From the line with "1183x953 pixels. At" through the line with "Given: Select the", repeat the entries verbatim, both end lines included, and add nothing.

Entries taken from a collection
========================================================================
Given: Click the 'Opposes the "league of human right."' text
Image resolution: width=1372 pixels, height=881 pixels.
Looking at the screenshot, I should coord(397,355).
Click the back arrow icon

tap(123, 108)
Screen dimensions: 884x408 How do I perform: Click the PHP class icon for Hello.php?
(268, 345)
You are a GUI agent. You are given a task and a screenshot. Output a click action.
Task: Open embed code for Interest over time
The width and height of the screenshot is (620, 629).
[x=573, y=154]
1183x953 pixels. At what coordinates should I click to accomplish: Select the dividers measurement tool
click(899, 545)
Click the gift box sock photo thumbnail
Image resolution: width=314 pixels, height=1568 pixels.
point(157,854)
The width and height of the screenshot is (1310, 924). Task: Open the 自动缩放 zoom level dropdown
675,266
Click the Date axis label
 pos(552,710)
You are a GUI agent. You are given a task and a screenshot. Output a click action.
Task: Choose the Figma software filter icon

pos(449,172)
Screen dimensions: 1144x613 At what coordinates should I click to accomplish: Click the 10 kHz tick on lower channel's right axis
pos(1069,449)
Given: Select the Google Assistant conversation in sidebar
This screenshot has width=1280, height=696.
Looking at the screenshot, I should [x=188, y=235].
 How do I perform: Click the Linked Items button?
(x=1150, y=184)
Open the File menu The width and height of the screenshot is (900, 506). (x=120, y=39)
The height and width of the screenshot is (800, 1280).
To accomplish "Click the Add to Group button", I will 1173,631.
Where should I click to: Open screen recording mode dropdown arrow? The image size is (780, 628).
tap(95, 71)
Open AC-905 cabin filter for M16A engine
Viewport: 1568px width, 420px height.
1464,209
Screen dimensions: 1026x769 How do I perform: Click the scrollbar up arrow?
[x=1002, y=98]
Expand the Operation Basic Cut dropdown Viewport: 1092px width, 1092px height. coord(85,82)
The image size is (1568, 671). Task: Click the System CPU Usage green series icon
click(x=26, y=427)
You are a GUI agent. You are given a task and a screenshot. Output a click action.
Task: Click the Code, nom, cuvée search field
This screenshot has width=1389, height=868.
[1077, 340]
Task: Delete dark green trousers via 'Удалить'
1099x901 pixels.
========================================================================
*ANSWER BOX:*
1183x953 pixels. At what coordinates should I click to accomplish: Select the dividers measurement tool
click(899, 545)
Click the gift box sock photo thumbnail
Image resolution: width=314 pixels, height=1568 pixels.
point(157,854)
The width and height of the screenshot is (1310, 924). Task: Open the 自动缩放 zoom level dropdown
675,266
Click the Date axis label
 pos(552,710)
You are a GUI agent. You are given a task and a screenshot. Output a click action.
Task: Choose the Figma software filter icon

pos(449,172)
Screen dimensions: 1144x613 At what coordinates should I click to accomplish: Click the 10 kHz tick on lower channel's right axis
pos(1069,449)
Given: Select the Google Assistant conversation in sidebar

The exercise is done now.